About
São Gião
To those who arrive, welcome, as usual. To those who go, God will be their company. Of the lands that God made beautiful, São Gião stands triumphantly: the adapted words of José T. Figueiredo Cardoso, immortalized in tiles in one of the streets of the village, illustrate the beauty and devotion to the sacred of this village in the valley of the river Alva (in the confluence of Serra da Estrela with Serra do Açor).
The two points - beauty and devotion to the sacred - touch the monumental landmark of São Gião, the Mother Church, known as “Catedral das Beiras” and classified as a Public Interest Building. The temple (whose facade had to be rebuilt in 1916, due to a collapse) was erected in the late 18th century (1795), in Baroque style, and boasts a ceiling of 102 panels and gilded altarpieces. Its patron saint is, of course, São Julião (from there derives the toponym of the land, which has also been called Santulhão).
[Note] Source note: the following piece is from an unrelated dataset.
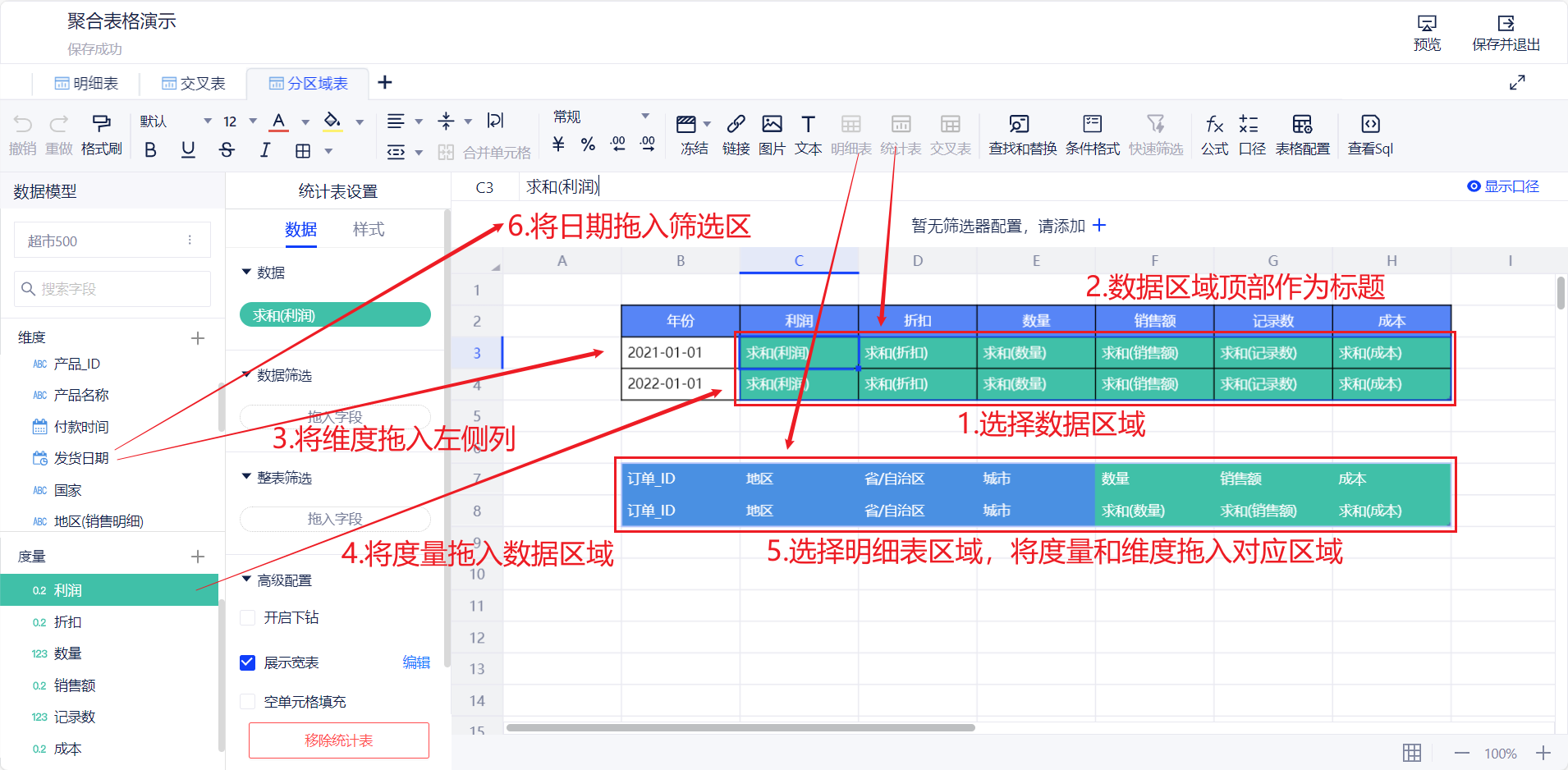This screenshot has height=770, width=1568.
Task: Open View Sql (查看Sql) tool
Action: (1370, 134)
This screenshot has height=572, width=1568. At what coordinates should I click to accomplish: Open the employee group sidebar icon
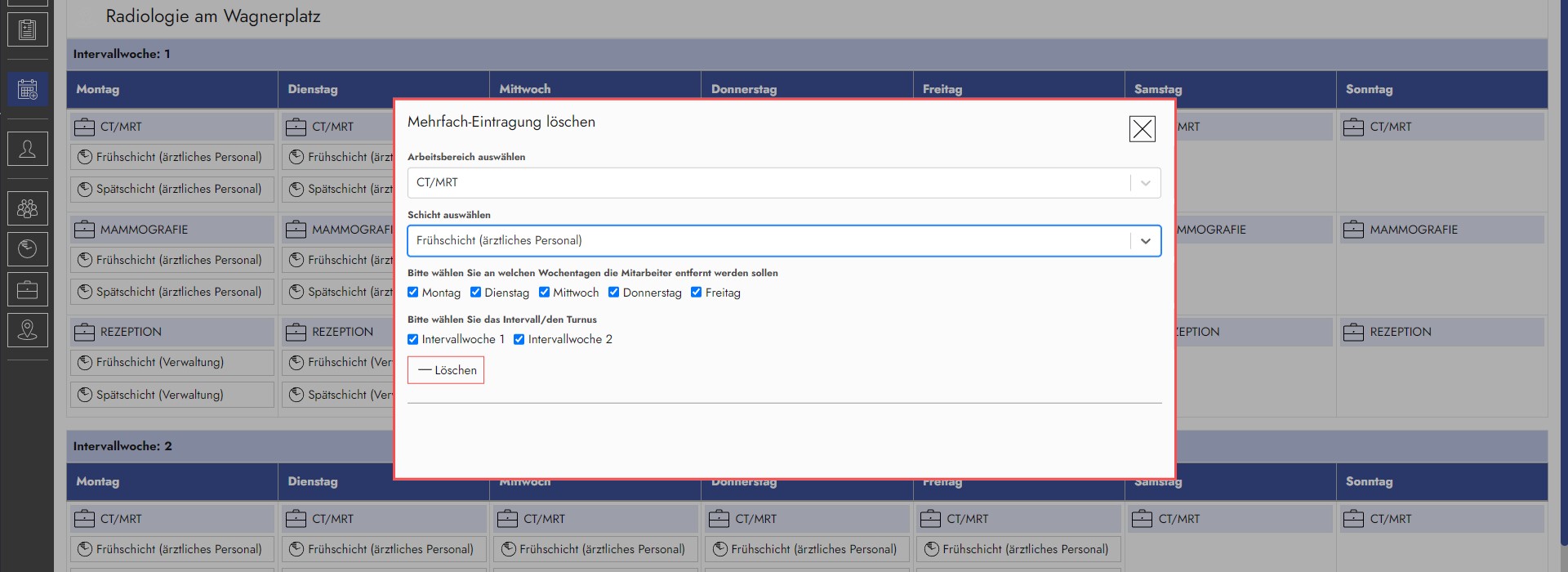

Those who walk the streets of the village - with its granite houses and balconies and terraces decorated with vases and flower beds – easily find other places of worship, such as the chapels of Senhor dos Aflitos (19th century), Senhora da Criação (17th century) and São Sebastião (16th century).
However, São Gião also has pilgrimage sites – a bit more profane - capable of offering peace of mind: among the natural riches stand out the river beach and the grotto of the Moura Rock, an enormous granitic boulder, with an interior room that served as a shelter for hunters and shepherds.